Biggest Rates Cut In Three Decades
On Wednesday 27 October 2021, Chancellor Rishi Sunak announced his Autumn Budget.
Mr. Sunak resisted the temptation to raise taxes to start paying for the emergency support schemes that kept so many businesses afloat during the pandemic in 2020/21.
Instead, Sunak continues to bask in the warm glow reserved for generous chancellors following his latest Autumn Budget speech, thanks largely to cutting the Universal Credit taper rate by 8%, bringing it down from 63% to 55%, from 1 December 2021 at the latest.
Sunak also boosted struggling businesses with premises by revealing a five-point plan to retain and revamp business rates in England, starting with canceling the multiplier for 2022/23 and confirming revaluations will take place every three years from April 2023, instead of every five years.
Beyond that, the Treasury took the unusual step of announcing several key measures well in advance of the day itself.
We already knew that several key tax rates and thresholds were frozen last spring, up to and including 2025/26, while news of the national living wage increasing by 6.6% was already common knowledge long before today.
And, last month, we heard the triple-lock – a pledge to increase the state pension’s value by at least 2.5% each year – would be suspended for a year as inflation continues to soar.
The Office for Budget Responsibility reckons inflation, as measured by the Consumer Prices Index, will average at 4% over the next year.
Then, in the guise of the health-and-social-care levy, a 1.25% National Insurance contributions (NICs) increase from April 2022 served to frustrate some company directors of owner-managed businesses, along with a corresponding 1.25% increase in tax on dividend income.
Directors felt they’d already borne the brunt of limited government support during the midst of COVID-19; now, they’re being asked to cover the cost, through tax and NICs for themselves and their employees.
In his speech on 27 October 2021, the Chancellor also announced a residential property developers’ tax will be levied on corporate developers with annual profits of £25 million or more at 4%.
Plenty of crowd-pleasers were also announced. Alcohol duties, for example, will be “radically simplified”, while pub landlords will be toasting the new ‘draught relief’ which lowers duties applying to draught beers and ciders by 5%.
There was no real mention of climate change, aside from the surprising decision to introduce a cheaper, domestic band for air passenger duty – which will be sure to raise some eyebrows at next month’s COP26 conference in Glasgow.
As ever, of course, there were a handful of policy changes not announced in the speech but instead squirreled away in background papers.
Our team of tax experts has been over those with red pens in hand and highlighted several items of note, such as changes to the reporting requirements, which will affect capital gains tax.

### [What to do]
A. List every date in the Autumn Budget article that names a month, giving each one once.
B. Write out the part of the Autumn Budget article that starts with "Directors felt they’d" and goes on through "more at 4%.".

### [Supplied material]
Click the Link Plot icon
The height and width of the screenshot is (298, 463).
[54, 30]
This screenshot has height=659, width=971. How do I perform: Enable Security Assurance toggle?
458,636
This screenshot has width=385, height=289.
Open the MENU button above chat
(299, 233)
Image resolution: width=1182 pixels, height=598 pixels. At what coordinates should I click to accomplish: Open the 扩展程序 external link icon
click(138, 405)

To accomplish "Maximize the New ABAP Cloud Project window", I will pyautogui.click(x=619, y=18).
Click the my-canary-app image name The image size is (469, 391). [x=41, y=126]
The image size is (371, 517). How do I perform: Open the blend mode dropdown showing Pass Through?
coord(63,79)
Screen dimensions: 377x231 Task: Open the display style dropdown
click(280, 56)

### [Answers for each item]
A.
27 October 2021
1 December 2021
April 2023
April 2022

B.
Directors felt they’d already borne the brunt of limited government support during the midst of COVID-19; now, they’re being asked to cover the cost, through tax and NICs for themselves and their employees.
In his speech on 27 October 2021, the Chancellor also announced a residential property developers’ tax will be levied on corporate developers with annual profits of £25 million or more at 4%.